Ayatollah for a Day (more Israel/Iran simulation)

I missed it when it first came out (largely because I was locked away in a SCIF that day discussing things Middle Eastern), but Karim Sajadpour had a piece in Foreign Policy magazine earlier this month discussing his role as a (simulated) Ayatollah Khamenei during the Brookings Institution’s 2009 crisis game examining a possible Israeli strike against Iranian nuclear facilities:

Although the precise strategy Israel would employ to carry out such an operation is debatable, its objective — to avert a nuclear-armed Tehran — is crystal clear. What’s less clear is how Tehran would react and with what aim. Would the Iranian regime be strengthened or weakened internally? Would it respond with fury or restraint?

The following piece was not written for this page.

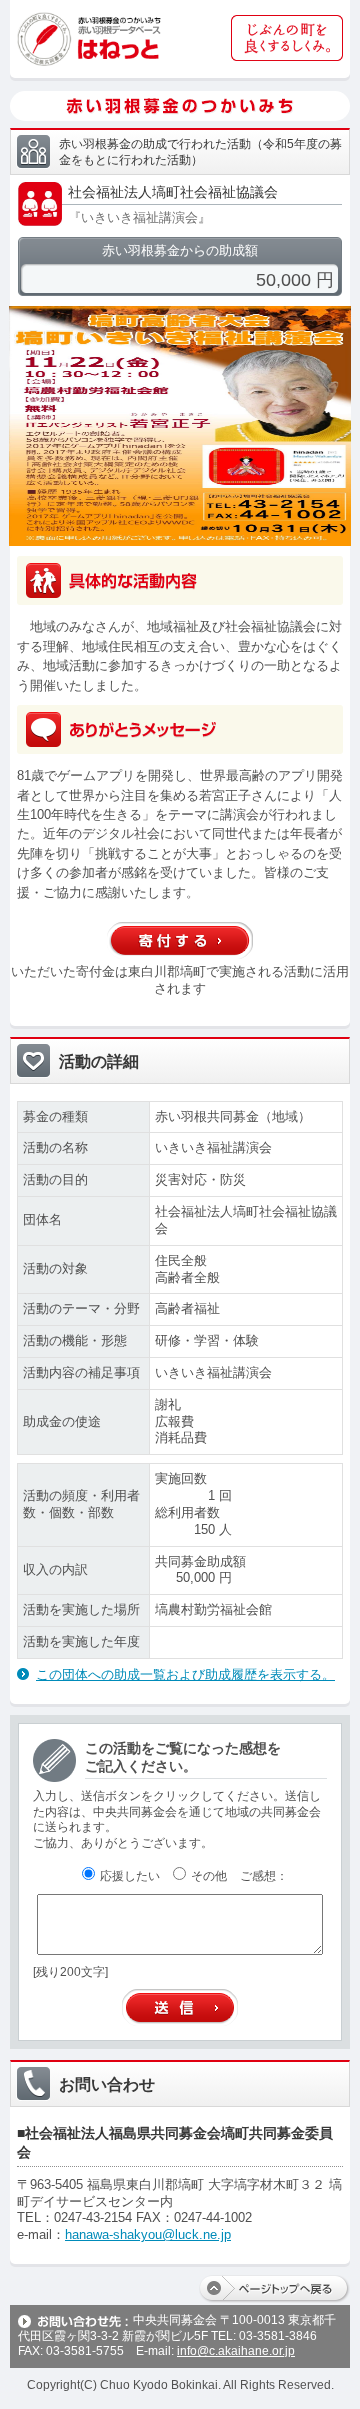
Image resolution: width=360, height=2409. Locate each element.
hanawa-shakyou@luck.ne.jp (148, 2234)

To probe these questions, the Brookings Institution in late 2009 assembled two dozen former senior U.S. government officials and Middle East specialists for a daylong simulation of the political and military consequences that would result from an Israeli military strike against Iran’s nuclear program.

The simulation was conducted as a three-move game, with Israeli, U.S., and Iranian teams, each representing their government’s top national security officials. The members of the U.S. team had all served in senior positions in the U.S. government; the Israeli team was composed of a half-dozen experts on Israel, including former senior U.S. officials with close ties to senior Israeli decision-makers; the Iranian team was composed of a half-dozen specialists, including people who had either lived in Tehran or served as U.S. officials with responsibility for Iran.

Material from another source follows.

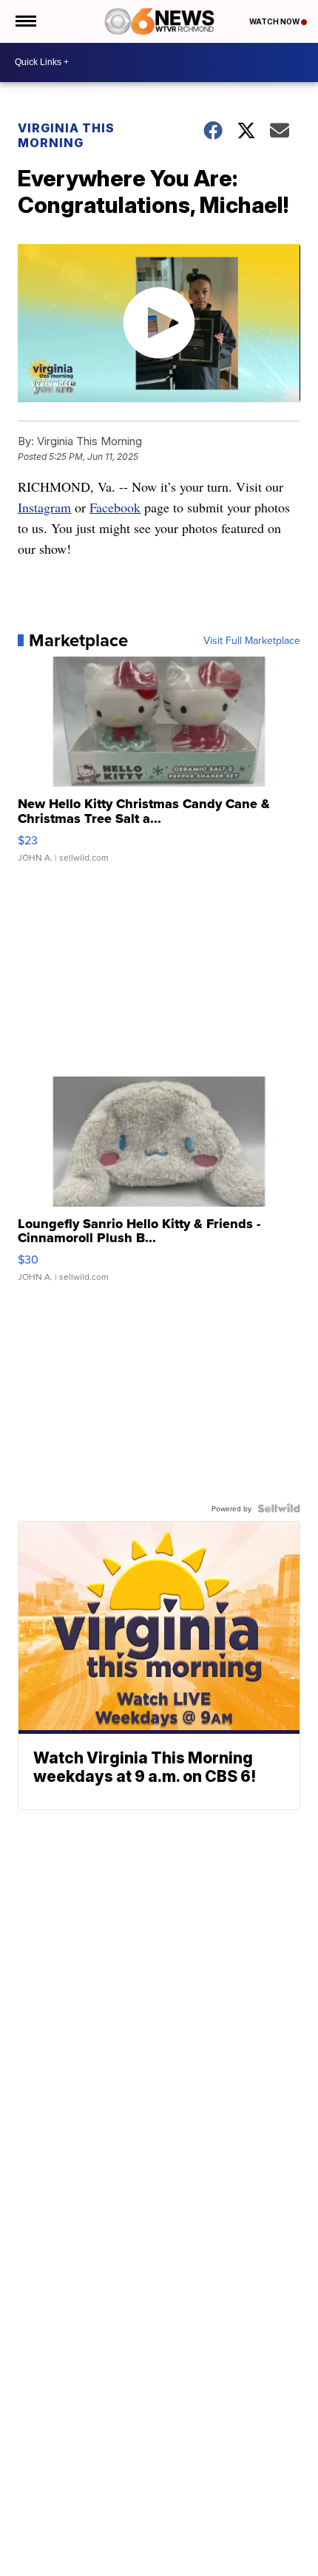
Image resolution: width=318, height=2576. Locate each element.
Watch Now (275, 21)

I had the unenviable task of trying to channel Iran’s supreme leader, Ayatollah Ali Khamenei.

The simulation was premised on a surprise Israeli military strike — absent U.S. knowledge or consent — on Iran’s nuclear facilities, motivated by the breakdown of nuclear negotiations, the ineffectiveness of sanctions, and newfound intelligence of secret Iranian weapons activity. In other words, pretty close to what we have before us now.

We’ve covered other reports on the game in the past, and had some doubts as to how realistic the military scenario was. At the risk of quibbling, Sadjadpour’s account only further contributes to those doubts when it notes that the Iranian side in the wargame “unleashed Hezbollah, Hamas, and Islamic Jihad to fire rockets at Israeli population centers.” While PIJ is certainly subject to very heavy Iranian influence, and Hizbullah might fire rockets in such as case (although perhaps not, since the political cost would be very high), Iran has no substantial operational influence over Hamas at all. Someone in the room ought to have known that.